Nurturing young champions for children

UNICEF Nepal/2022/GBRawal

In western Nepal, UNICEF is partnering with local governments to help children become stronger, effective advocates for child rights and child-friendly governance.

Kalikot, Nepal: Urmila Karki, a seventh-grade student from Khandachakra Municipality in Kalikot District, Nepal, was initially intrigued when she first heard about the concept of child clubs in 2019. She had assumed it was something related to sports or entertainment, but upon learning that child clubs are a means to protect and promote children’s rights, she became interested in being part of one.

Khandachakra Municipality had partnered with UNICEF, with funding from the Finnish National Committee, to introduce a new program for forming and mobilizing child clubs across various wards and schools, including Urmila’s own Chulimalika Secondary School.

And so, as soon as there was a call for interested students to join the school’s child club, Urmila put herself forward and became a member.

At the outset, Urmila and other child club members faced challenges in terms of the learning curve. However, through their proactive approach of speaking to officials at the local government office during their lunch break, they soon found their footing. “We wanted to learn as much as we could about what the local government was already doing for child rights and child protection, as well as any future programmes they had planned,” she says.“We felt this would help us to think outside the box for our own plans and activities.”

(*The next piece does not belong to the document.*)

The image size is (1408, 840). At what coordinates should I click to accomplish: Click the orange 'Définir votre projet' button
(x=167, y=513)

Urmila (fourth from right) with her fellow child club members.
UNICEF Nepal/2022/GBRawal

Urmila and her fellow child club members supported the municipality in organising a consultation with all functioning child clubs in the area. The consultation was a success: not only did it bring children’s issues to the fore, but also resulted in the formation of a local-level child club network comprising 15 members (nine girls, six boys), with Urmila selected to lead them as the network chair.

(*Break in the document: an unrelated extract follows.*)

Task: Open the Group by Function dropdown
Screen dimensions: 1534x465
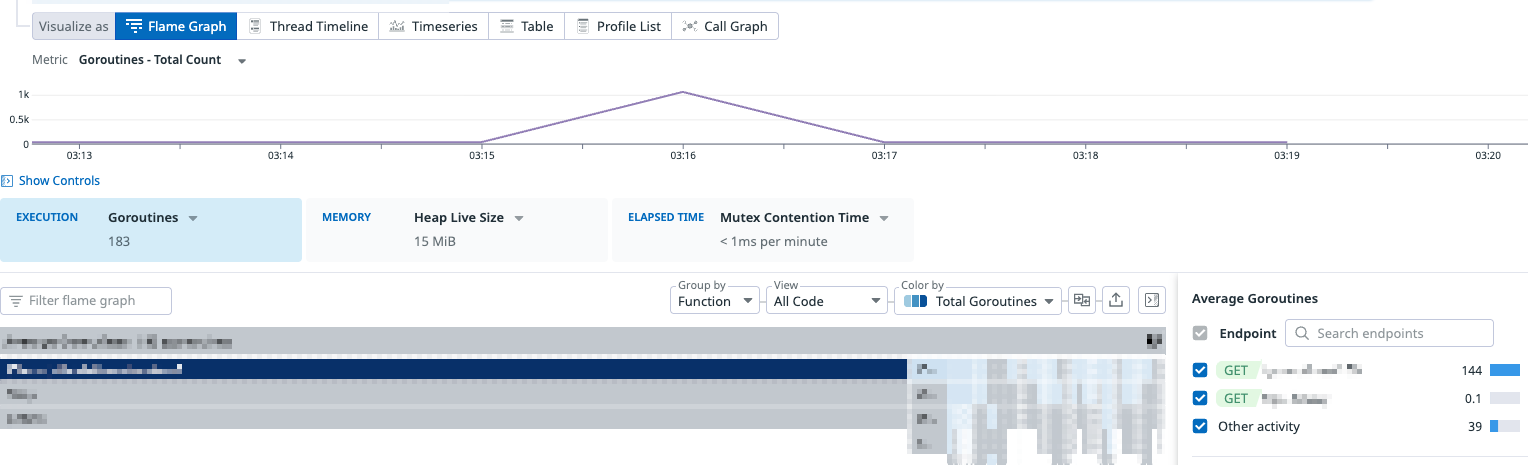Action: click(x=714, y=301)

“The more I learned about clubs, the more interested I became,” Urmila says. “I felt that it was a great way to work to bring about positive change for children and young people in not just our schools, but also the community and larger society.”

“I felt really inspired to work harder,” she says of the moment.

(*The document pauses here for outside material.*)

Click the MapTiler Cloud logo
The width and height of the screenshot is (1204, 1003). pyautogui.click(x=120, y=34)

Over the next three years, Urmila and other child club members in Khandachakra were provided a host of learning and leadership opportunities through the partnership between UNICEF and the municipality. These included trainings in strengthening child protection and participation; the role of community-level child protection mechanisms; prevention of gender-based violence and child marriage; and local governance and planning processes, among others.

The child clubs also worked with the municipality to regularly organise programmes including street dramas, quizzes and singing competitions based on the local ‘deuda’ tradition to amplify awareness and increase support for preventing gender-based violence, child marriage and other harmful practices in the community. Additionally, they were tasked with reporting incidents of abuse or exploitation to the Child Helpline or to the ward or municipality offices.

Through their efforts, the initiative successfully engaged over 1,000 children between 2020 to 2022.

Urmila (second from left) at an event organized for Women’s Day.
UNICEF Nepal/2022/GBRawal
Urmila (second from left) at an event organized for Women’s Day.

Urmila, who has been serving as the chairperson of the municipal-level child club network since 2022, says that being part of the child club enabled her and her friends to become much more effective advocates for the rights of children and young people.

One notable example was when the child club network called for a meeting with municipal officials to discuss the various risks and challenges faced by children and pushed for the allocation of sufficient budget to address these. This was followed by a joint visit with an elected representative to monitor and observe the situation of children in the community.

“Thanks to all that we had learned from the child club, we knew we needed to make it a priority to engage with government officials to bring children’s rights into their planning and budgeting processes,” Urmila, now 17, says. “That’s where our focus is going to continue to be.”